● Pasaje seleccionado
####

Levantaos de aquí y vamos, que ya el traidor está cerca[1] Sabiendo nuestro Redentor que Judas, acompañado de los judíos y gentes de armas, se acercaba a prenderle, bañado todavía en el sudor de la muerte con el rostro pálido, pero con el corazón Inflamado en amor, se levanta y sale al encuentro de sus enemigos para ponerse en sus manos. Al verlos cerca de sí, les pregunta: ¿A quién buscáis?[2]. Figúrate, alma mía, que el Señor te pregunta en este momento y te dice: Dime ¿a quién buscas?

¡Oh Salvador mío!, ¿a quién he de buscar, sino a Vos, que habéis bajado del Cielo a la tierra para buscarme, a fin de que no me perdiera?

####

● Registros

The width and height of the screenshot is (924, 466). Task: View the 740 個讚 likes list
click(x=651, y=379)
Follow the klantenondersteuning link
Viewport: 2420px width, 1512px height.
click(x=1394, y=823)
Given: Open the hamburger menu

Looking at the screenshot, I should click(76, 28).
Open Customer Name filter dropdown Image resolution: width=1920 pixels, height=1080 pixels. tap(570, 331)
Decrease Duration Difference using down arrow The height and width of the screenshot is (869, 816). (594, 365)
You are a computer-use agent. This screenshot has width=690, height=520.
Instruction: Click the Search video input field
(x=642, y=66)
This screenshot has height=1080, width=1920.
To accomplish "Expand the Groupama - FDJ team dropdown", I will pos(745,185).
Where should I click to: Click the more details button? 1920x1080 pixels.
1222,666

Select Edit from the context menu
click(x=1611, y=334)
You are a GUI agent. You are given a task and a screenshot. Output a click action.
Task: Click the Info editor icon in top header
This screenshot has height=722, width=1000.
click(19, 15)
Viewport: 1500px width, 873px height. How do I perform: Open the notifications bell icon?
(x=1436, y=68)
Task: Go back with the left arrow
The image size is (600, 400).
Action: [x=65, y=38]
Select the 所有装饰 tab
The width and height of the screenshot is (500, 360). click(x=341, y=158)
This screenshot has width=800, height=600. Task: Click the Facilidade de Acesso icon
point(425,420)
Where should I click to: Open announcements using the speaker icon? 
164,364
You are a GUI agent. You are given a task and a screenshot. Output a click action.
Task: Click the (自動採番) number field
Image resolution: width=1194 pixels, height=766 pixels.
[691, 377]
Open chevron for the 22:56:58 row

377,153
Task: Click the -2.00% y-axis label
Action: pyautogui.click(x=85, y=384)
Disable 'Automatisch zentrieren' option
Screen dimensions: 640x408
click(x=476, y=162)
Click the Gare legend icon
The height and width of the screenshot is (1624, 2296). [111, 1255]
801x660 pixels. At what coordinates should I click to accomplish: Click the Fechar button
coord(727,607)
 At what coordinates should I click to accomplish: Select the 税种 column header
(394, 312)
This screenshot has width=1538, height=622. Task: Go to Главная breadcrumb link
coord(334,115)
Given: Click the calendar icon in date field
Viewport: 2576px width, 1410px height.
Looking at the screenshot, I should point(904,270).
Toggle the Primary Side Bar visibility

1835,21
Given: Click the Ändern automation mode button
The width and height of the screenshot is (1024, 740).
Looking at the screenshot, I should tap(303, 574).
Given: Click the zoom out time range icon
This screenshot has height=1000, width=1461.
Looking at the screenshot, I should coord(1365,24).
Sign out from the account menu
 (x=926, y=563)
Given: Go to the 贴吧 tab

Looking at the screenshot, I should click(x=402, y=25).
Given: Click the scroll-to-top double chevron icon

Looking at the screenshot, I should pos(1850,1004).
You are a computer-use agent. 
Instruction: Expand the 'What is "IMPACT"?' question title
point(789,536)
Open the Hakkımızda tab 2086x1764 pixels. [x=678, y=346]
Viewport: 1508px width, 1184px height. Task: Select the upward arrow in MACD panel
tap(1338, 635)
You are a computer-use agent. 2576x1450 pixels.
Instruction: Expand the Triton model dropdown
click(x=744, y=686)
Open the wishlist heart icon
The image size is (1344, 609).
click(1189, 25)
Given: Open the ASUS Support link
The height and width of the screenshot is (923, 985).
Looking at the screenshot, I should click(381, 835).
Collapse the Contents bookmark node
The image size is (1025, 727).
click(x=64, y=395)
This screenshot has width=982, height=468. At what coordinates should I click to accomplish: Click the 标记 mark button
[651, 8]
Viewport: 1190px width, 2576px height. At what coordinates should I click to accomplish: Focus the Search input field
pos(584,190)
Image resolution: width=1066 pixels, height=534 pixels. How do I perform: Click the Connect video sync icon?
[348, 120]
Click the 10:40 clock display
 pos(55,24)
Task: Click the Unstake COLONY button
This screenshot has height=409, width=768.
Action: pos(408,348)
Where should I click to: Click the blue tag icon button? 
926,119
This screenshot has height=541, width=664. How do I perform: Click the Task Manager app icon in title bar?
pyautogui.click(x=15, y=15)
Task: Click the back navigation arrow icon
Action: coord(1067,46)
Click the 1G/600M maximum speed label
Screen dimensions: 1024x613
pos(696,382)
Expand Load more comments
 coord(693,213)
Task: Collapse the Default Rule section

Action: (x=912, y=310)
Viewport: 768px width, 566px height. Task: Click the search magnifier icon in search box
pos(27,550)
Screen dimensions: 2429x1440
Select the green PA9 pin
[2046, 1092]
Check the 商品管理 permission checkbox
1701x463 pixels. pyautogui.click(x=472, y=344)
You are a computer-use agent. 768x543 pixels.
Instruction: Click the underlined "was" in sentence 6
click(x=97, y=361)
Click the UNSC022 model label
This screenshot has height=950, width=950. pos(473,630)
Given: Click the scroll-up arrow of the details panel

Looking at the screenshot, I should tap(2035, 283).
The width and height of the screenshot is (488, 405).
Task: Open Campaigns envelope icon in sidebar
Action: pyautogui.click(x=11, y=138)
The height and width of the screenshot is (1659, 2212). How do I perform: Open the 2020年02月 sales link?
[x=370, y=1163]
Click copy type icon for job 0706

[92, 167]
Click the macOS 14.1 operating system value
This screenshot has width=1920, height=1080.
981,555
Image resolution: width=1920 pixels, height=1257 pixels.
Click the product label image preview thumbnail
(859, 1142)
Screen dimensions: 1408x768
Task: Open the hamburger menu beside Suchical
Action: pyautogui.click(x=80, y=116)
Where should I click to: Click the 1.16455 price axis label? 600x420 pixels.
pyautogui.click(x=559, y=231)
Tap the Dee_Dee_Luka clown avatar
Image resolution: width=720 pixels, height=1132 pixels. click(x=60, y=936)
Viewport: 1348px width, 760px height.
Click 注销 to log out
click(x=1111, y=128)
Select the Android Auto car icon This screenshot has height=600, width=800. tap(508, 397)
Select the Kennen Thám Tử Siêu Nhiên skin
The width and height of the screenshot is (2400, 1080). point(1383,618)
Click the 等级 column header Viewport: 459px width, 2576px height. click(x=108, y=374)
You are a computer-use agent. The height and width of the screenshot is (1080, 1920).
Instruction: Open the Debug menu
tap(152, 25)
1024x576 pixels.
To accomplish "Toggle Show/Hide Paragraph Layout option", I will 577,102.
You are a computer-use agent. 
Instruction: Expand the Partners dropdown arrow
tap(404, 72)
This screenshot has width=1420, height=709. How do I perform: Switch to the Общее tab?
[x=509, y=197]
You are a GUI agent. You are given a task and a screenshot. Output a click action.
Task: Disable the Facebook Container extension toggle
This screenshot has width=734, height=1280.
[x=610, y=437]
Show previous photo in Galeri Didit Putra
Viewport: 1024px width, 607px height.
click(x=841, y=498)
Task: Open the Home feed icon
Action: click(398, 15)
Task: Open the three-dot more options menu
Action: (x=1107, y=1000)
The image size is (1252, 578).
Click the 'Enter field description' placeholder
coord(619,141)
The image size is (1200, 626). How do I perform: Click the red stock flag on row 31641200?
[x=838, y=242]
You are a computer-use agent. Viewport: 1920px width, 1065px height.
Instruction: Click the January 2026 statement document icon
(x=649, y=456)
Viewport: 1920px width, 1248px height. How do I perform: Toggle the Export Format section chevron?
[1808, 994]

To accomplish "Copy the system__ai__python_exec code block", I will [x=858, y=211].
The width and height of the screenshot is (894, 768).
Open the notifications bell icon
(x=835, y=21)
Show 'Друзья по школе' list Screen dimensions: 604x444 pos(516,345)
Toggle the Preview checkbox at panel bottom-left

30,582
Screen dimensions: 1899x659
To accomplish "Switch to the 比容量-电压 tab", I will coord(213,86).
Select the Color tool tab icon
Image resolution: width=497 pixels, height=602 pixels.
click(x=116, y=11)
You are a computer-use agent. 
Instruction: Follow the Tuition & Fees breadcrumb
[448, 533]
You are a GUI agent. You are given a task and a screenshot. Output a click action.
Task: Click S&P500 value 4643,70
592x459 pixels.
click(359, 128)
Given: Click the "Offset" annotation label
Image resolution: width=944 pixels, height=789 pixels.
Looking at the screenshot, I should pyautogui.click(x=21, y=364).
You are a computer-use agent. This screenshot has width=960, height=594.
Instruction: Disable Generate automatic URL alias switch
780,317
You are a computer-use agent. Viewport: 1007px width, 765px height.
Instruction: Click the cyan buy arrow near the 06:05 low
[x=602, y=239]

####

● Lo que se pide
**a)** En el pasaje sobre el prendimiento del Redentor, ¿qué pregunta él a sus enemigos al verlos cerca?
**b)** Escribe la continuación del pasaje sobre el prendimiento del Redentor a partir de su última frase.
Los registros son un material independiente del pasaje.

● Respuestas
**a)** ¿A quién buscáis?

**b)**
Prendieron a Jesús y lo ataron[3]. Pero ¿qué es lo que veo? ¡un Dios maniatado!; ¿qué diríamos si viéramos a un gran Rey preso y atado por sus servidores? Y ¿qué decimos ahora al contemplar a todo un Dios a merced del vil populacho? ¡Oh ataduras bienhadadas que habéis ligado a mi Redentor, estrechadme a mí también con Él pero de tal suerte que no pueda separarme de su amor; encadenad mi corazón a su santísima voluntad, para que de aquí en adelante mi voluntad se conforme con la suya!

Mira, alma mía, cómo mientras unos le cogen y le atan las manos, le injurian otros y le hieren, y el inocente Cordero se deja maniatar y herir a gusto de los verdugos; no pretende huir, ni pide socorro, ni se lamenta de tantos baldones recibidos, ni pregunta por qué así le maltratan. En aquel momento se cumplió la profecía de Isaías que dijo: Se apreció a la muerte porque Él mismo lo quiso, y no abrió su boca; será llevado a la muerte como oveja al matadero[4]. No despliega los labios para hablar o deplorar su suerte, porque Él mismo se había ofrecido a la Justicia divina para morir y dar cumplida satisfacción por nuestras culpas, y por eso sin abrir la boca se deja conducir al suplicio, como oveja al matadero.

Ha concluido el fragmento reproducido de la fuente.